Bei Erhalt einer derartigen Namhaftmachung haben die Luftfahrtbehörden der anderen Vertragspartei nach Maßgabe der Bestimmungen des Artikels 4 dem oder den namhaft gemachten Fluglinienunternehmen die entsprechenden Betriebsbewilligungen unverzüglich zu erteilen.

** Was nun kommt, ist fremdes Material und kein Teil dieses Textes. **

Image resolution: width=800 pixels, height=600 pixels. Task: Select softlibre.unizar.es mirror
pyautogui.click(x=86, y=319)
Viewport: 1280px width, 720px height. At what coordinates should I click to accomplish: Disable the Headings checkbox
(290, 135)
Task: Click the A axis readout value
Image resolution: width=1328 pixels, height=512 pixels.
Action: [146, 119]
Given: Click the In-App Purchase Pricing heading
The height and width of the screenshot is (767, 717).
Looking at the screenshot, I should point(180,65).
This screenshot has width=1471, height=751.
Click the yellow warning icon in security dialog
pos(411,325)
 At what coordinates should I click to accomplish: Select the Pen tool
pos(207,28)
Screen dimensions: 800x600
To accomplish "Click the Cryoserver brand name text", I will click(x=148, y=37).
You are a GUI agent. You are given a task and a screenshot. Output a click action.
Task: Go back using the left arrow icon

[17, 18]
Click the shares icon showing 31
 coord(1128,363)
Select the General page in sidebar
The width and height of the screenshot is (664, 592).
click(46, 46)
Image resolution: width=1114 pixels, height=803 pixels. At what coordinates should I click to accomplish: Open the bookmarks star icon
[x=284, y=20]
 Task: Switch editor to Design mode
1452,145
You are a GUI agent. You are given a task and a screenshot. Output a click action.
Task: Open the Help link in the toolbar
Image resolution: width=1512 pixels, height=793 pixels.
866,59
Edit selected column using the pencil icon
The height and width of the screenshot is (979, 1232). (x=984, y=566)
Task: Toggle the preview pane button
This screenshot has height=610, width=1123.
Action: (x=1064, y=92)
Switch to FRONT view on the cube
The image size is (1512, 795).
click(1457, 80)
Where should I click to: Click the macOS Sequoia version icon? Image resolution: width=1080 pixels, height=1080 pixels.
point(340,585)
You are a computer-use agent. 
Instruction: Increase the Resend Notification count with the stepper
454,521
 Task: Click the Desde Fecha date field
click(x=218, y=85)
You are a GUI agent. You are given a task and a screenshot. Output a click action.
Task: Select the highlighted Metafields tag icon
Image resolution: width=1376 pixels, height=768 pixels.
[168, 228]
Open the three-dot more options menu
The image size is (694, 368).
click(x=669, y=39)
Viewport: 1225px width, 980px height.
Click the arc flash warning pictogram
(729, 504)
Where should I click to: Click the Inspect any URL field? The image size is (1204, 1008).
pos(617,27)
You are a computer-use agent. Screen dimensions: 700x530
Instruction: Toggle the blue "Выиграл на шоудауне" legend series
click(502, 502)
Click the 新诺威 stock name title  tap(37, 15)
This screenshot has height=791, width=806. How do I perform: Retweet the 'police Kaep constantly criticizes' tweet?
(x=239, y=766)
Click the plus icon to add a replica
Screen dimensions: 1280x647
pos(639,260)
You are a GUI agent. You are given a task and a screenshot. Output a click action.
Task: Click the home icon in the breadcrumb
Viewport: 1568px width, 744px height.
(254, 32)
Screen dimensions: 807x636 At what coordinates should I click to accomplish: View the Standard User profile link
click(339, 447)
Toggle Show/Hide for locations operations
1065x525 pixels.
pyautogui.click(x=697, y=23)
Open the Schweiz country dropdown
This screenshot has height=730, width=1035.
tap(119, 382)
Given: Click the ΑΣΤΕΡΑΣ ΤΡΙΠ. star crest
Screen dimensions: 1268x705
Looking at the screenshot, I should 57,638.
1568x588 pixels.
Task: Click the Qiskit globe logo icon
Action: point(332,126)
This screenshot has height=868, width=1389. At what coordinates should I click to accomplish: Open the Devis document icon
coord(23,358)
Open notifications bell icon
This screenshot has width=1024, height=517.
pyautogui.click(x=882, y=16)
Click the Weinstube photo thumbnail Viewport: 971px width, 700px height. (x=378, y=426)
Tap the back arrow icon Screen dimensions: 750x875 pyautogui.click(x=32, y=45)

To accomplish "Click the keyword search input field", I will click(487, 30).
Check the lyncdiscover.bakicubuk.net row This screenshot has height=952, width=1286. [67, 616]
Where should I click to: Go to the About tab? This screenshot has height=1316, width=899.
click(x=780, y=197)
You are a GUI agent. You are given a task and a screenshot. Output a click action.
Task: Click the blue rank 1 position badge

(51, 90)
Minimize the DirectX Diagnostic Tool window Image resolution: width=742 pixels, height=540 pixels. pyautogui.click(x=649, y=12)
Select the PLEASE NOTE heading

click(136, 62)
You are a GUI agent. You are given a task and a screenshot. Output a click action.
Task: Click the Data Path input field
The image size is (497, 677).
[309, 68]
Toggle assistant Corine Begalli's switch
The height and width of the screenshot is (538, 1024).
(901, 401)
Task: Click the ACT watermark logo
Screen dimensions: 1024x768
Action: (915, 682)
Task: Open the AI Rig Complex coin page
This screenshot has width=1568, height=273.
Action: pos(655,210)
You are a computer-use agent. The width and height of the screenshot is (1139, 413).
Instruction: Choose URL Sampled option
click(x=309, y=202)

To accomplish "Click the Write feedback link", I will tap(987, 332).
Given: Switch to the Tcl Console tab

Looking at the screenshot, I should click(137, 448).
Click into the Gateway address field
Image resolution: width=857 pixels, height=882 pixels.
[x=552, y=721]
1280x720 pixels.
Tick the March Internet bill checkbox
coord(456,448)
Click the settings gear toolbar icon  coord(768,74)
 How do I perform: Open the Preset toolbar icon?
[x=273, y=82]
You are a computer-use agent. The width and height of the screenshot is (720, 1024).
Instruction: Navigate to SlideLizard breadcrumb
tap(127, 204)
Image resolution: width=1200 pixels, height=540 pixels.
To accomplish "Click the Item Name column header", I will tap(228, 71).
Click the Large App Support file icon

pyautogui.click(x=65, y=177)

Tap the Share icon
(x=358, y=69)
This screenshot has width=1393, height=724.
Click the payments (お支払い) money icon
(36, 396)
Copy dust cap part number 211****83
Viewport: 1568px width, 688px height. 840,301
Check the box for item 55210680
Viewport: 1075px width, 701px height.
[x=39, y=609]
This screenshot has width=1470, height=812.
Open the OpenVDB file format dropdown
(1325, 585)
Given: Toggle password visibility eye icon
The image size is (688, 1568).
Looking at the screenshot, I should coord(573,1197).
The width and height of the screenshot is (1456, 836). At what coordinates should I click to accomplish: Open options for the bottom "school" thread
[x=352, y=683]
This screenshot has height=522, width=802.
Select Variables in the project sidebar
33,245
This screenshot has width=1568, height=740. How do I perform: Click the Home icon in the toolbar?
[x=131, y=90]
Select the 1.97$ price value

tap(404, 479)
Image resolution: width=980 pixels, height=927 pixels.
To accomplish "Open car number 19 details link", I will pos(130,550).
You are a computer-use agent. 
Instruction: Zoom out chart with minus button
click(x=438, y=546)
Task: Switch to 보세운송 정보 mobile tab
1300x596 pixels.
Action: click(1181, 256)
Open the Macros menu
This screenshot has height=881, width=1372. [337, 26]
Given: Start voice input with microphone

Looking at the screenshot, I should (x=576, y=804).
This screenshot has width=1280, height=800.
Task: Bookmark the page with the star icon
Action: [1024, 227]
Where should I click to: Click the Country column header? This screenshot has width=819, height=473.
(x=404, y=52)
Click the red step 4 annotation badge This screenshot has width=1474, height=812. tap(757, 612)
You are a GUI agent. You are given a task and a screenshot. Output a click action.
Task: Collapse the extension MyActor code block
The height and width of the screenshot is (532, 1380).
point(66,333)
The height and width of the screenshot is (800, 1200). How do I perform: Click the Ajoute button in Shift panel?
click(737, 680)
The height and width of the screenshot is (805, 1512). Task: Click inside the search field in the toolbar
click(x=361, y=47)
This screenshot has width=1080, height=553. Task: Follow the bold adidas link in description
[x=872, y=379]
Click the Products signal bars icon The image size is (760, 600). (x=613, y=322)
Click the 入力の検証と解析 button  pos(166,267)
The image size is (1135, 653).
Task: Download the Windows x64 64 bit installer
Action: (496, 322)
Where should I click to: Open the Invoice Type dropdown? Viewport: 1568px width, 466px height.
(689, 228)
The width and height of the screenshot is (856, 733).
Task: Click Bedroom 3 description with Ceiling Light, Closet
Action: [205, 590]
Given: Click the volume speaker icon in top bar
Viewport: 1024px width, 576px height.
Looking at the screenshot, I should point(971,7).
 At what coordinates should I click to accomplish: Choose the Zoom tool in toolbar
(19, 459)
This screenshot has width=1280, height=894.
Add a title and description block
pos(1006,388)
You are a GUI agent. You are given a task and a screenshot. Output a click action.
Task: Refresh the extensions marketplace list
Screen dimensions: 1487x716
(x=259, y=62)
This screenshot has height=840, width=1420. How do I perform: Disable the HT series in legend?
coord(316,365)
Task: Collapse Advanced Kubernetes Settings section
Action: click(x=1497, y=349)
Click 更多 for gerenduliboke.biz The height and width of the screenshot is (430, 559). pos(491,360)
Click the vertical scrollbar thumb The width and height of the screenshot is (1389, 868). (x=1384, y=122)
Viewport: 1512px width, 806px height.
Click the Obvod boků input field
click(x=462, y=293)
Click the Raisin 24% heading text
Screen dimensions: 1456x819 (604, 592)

Hat ein Fluglinienunternehmen eine solche Bewilligung erhalten, so kann es jederzeit den Teil- oder Vollbetrieb der vereinbarten Fluglinien aufnehmen, vorausgesetzt, daß das Fluglinienunternehmen den in Frage kommenden Bestimmungen dieses Abkommens entspricht, insbesondere, daß die Tarife gemäß den Bestimmungen des Artikels 11 dieses Abkommens erstellt werden.
Artikel 4
Widerruf, Aussetzung und Beschränkung von Bewilligungen
Die Luftfahrtbehörden jeder Vertragspartei haben das Recht, die in Artikel 3 dieses Abkommens angeführten Bewilligungen bezüglich eines durch die andere Vertragspartei namhaft gemachten Fluglinienunternehmens zurückzuhalten, sie zu widerrufen oder auszusetzen oder, für vorübergehend oder ständig, Bedingungen aufzuerlegen:
falls dieses Fluglinienunternehmen nicht nachweisen kann, daß es den in Übereinstimmung mit der Konvention üblicher- und vernünftigerweise angewendeten Gesetzen und Vorschriften entspricht;
falls es dieses Fluglinienunternehmen unterläßt, die Gesetze und Vorschriften der Vertragspartei, welche Rechte gemäß Artikel 2 dieses Abkommens gewährt, zu befolgen;
falls sie nicht überzeugt sind, daß ein wesentlicher Teil des Eigentums und die tatsächliche Kontrolle des Fluglinienunternehmens bei der Vertragspartei, die das Fluglinienunternehmen namhaft gemacht hat, oder bei deren Staatsangehörigen liegen; und
falls das Fluglinienunternehmen es in anderer Weise unterläßt, den Betrieb gemäß den in diesem Abkommen vorgeschriebenen Bedingungen durchzuführen.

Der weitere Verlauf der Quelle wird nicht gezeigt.